• Exercise description
What lines of the data below include the word "will"? Report them by copying each.

• Material for the task
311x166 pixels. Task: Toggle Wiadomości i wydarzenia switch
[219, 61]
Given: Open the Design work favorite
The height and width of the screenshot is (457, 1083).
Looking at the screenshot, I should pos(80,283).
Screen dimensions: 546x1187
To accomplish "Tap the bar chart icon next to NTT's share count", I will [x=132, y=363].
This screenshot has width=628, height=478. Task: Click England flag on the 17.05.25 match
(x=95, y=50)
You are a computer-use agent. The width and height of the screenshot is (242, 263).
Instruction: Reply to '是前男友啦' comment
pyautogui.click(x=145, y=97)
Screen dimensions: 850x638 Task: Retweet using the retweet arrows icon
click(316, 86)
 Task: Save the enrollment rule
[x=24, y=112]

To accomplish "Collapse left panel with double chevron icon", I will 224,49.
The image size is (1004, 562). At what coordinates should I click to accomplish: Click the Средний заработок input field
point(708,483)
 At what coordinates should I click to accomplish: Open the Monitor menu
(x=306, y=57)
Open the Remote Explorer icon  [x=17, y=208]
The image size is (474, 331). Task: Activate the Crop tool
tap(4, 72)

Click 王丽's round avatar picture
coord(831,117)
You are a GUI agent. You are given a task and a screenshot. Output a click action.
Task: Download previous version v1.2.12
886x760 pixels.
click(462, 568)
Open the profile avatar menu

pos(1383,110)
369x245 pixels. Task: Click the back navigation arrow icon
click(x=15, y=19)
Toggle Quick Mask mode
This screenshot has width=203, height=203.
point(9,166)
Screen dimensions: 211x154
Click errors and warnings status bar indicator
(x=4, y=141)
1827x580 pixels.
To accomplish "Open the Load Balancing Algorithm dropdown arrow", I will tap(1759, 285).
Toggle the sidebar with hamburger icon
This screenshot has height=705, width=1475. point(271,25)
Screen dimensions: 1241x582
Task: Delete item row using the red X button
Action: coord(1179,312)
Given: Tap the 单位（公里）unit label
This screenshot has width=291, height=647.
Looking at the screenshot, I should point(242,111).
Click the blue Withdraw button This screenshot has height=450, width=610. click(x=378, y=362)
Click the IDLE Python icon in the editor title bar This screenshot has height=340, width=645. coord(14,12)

• Response area
To accomplish "Tap the bar chart icon next to NTT's share count", I will [x=132, y=363].
To accomplish "Collapse left panel with double chevron icon", I will 224,49.
To accomplish "Open the Load Balancing Algorithm dropdown arrow", I will tap(1759, 285).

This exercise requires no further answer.